Wedding couples are sometimes taken aback by the quotes they get from experienced photographers. New wedding photographers sometimes feel bad about charging rates that, at first glance, seem exorbitant. If you, as a photographer, are struggling with this conundrum and wondering whether you’re charging too much or too little for event photography, there is a good chance that the answer is too little.
The thing is, you can’t simply charge for the hours that you spend photographing the actual weddings and events, and the cost of prints and/or albums. That amount won’t be enough in this day and age – not by a long shot.
There are a multitude of other factors to consider in working out what you should charge your clients, so let’s walk you through some of the most important (and often overlooked) costs that need to be built into your rate…
Hours Spent On The Actual Project
As we mentioned above, you’re probably already factoring for the hours that you’ll spend photographing a wedding or event. But what about the hours you’ll spend on all the other tasks that go into a finished project? When you really think about it, each wedding or event will come with loads of little tasks before you can present your photos to the client. Here is a quick list of some of those tasks:
- Time spent meeting your clients before the event. This includes the time spent at the meeting(s) plus petrol costs incurred to and from the meeting(s).
- Don’t forget the time that you’ll spend transferring images to your computer and sorting them. You’ll likely take hundreds, if not thousands of images at a day-long wedding or event.
- How much time will you spend on post processing? The answer will differ based on the number of photos you’ve taken, whether you’ll batch process a large number or give each photo individual treatment, and how many you send the client for their final selection.
- Will you spend time designing albums, dealing with print companies, uploading prints or making greeting card templates?
- There will likely be some back and forth between you and your client, even after the event – mainly for photo selections, album decisions, design approvals, payments and so on – and it all takes up your valuable time.
All of these things may sound like small jobs, but they’ll certainly add up when it comes to the amount of time that you’ll put in to each project. Time is money, so make sure these items and more are factored into your rates.
Cost of Your Gear
Photography can be an expensive business, even if you opt for budget-friendly gear. This means that you need to calculate the costs of all the gear that you’ll need, including your camera, lenses, umbrellas reflectors, memory cards, light meters and so on.

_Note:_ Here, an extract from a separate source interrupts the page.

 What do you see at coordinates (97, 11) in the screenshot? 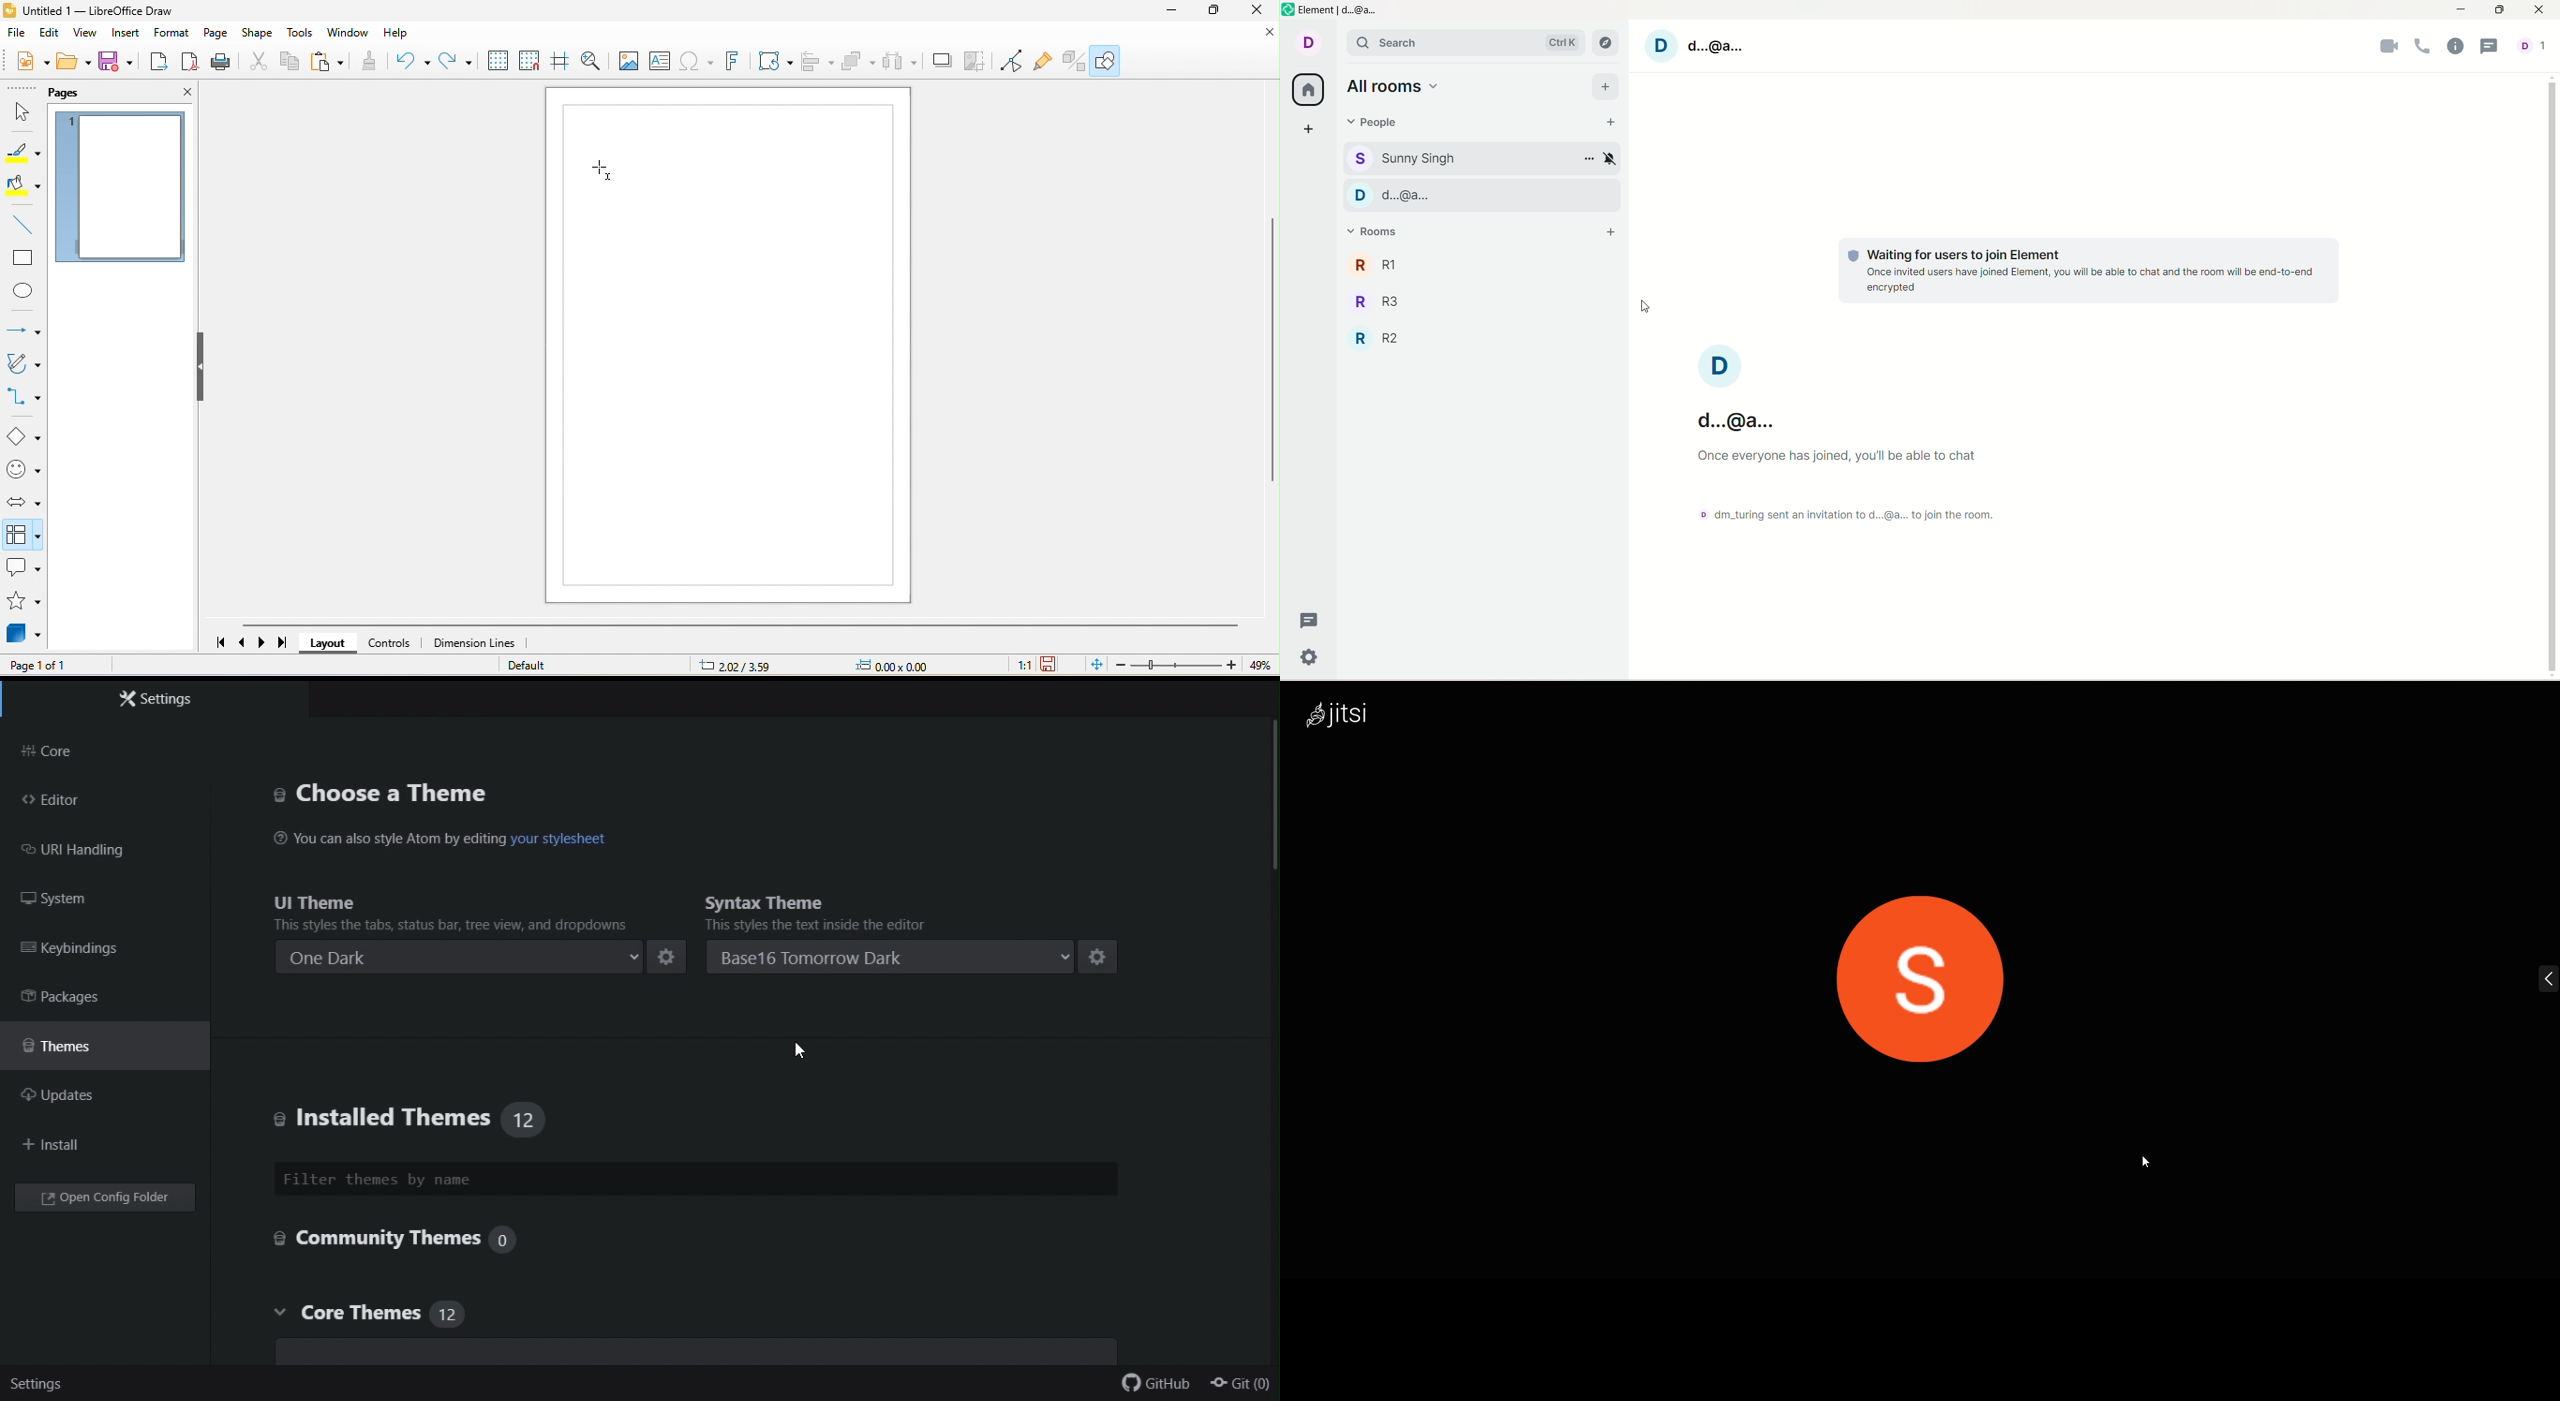
I see `untitled 1- libre office draw` at bounding box center [97, 11].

This can be a tricky cost to factor. You’ll need to estimate the amount that you’ll spend on new gear, upgrades, replacements and repairs, and build that cost into your project rate. In fact, it is often wise to add an extra 10% to the cost of your equipment so that you can be assured that no matter what happens, you’ll have the money to get the equipment you’ll need.
The Costs Of Running Your Business
There are numerous business expenses that will need to be factored into your rates. Think of all the things that you’ll need to do to promote yourself and make sure your business runs smoothly. Here are some examples:
- The costs of a studio or home office, which includes things like property insurance, maintenance costs and more. Keep in mind that if you work out of your home, the portion of the home that you use for work is considered a tax deductible business expense.
- Legal fees: you’ll need to spend some money up front on getting yourself a decent contract template to cover every type of event that you do.
- Album samples. You’ll need to show off your photography to potential clients, so get some professional quality sample albums from companies like Photo Productions.
- Computers and software (Photoshop, Lightroom and so on).
- Advertising and marketing costs. As much as you’d like to depend solely on recommendations, that isn’t always possible, particularly when you’re building up your business. “If you build it they will come” doesn’t (usually) apply in the real world. You may want to advertise in local newspapers, wedding magazines, online wedding sites and forums, search engine listings, and so on. Factor website set-up and maintenance costs into marketing too, plus stationery, business cards etc.
- Vehicle costs are important. There is no getting around it – wedding and event photographers will be travelling to and from their events with a car-load of equipment. Make sure to add vehicle costs to your rate. This includes depreciation, wear and tear, and insurance costs. Remember that if you use your private vehicle for work purposes you must declare it on your insurance, which pushes up the costs. (On the flip side, you can claim for ‘allowable expenses’ on your tax returns, such as insurance, repairs, fuel etc.)
- Business insurance. Whether you’re moonlighting as an event photographer or making weddings and events a full-time job, photographer’s insurance is a must. Without it, what will you do when a rowdy wedding guest spills his drink all over your brand new £5,000 DSLR? Or, how will you cover the costs when a client is dissatisfied and demands a refund? Think of photographer’s insurance as crucial protection for your business against accidents and other costly mishaps.
There are a lot of costs listed here, but keep in mind that this isn’t every cost that you could possibly run into. Each business — and each project that your business completes — will come with its own set of unique expenses. Best of luck!